Alec’s gaze never left mine. “Ditto.”
I pulled him into my arms and he straddled my lap, wrapping those long limbs around me like a tall blond orangutan, and burying his face into my neck. “I like you a lot, Hunter. As in, I’m-scared-to-say-how-much-I-like-you, a lot.”
I tilted my head back so I could see him better and waited until his eyes slowly tracked to mine. “I like you a lot, as well, Alec. As in, fuck me, this-is-terrifying a lot.”
Neither of us moved, a million questions in that one shared look.
And then Alec kissed me, long and slow and full of promise.

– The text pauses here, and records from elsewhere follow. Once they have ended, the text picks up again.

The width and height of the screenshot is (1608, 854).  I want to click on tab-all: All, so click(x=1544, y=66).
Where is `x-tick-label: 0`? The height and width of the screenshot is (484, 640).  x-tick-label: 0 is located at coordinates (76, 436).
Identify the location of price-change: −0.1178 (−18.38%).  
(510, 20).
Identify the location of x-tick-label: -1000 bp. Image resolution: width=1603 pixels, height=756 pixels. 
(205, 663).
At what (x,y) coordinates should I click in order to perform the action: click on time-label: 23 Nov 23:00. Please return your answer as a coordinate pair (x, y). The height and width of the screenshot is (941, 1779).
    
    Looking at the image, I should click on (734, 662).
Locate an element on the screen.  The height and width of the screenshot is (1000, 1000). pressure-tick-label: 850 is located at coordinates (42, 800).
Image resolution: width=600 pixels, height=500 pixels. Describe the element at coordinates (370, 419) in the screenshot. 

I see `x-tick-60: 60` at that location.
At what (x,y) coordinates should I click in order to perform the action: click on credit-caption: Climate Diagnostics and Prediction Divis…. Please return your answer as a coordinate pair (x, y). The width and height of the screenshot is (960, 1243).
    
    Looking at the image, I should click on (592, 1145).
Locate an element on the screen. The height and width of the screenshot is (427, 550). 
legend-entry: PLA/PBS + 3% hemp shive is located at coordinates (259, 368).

And when he finally pulled away, he cradled my face and said six words that meant every-fucking-thing.
“Your heart’s safe with me, Hunter.”
CHAPTERELEVEN
Alec
I tiptoedfrom the bathroom and slipped back into the warm bed.
Hunter rolled to face me, snaking his arm around my waist and pulling me close. “Mmm,” he murmured, resting his head on my shoulder while keeping his eyes closed. “Stay.”
“I will.” I kissed his head and watched his eyelids slacken with sleep as the warmth of his body took the chill off my skin. I should’ve turned the damn heating up. I’d woken thinking about Darcy Fenchurch, and when the ugly thought had lingered, I’d left bed to piss him down the toilet where he belonged. But the fucker remained a niggle in the back of my mind.
A weak slice of sunlight fell through the crack in the curtains and onto the bed. I studied the way it wrapped around the curves of Hunter’s semi-exposed arse and smiled, drawing the covers over him. Sex with the gorgeous man had been everything I’d imagined, and more. We clicked both in and out of the bedroom, and the thought made my stomach swoop.
It all seemed too good to be true. Hunter back in my life. Hunter wanting to give things between us a real try. Hunter the sex god and all-round caring guy. I was trying really hard not to wait for the other shoe to drop. For a repeat of Auckland. For him to run. I’d half-expected him to pull away the previous week, to realise what he was doing and backtrack. But he hadn’t. And here we were. One week into whatever this was, although it was very definitely turning intosomething,and we were talking about a future. Go fucking figure. One week.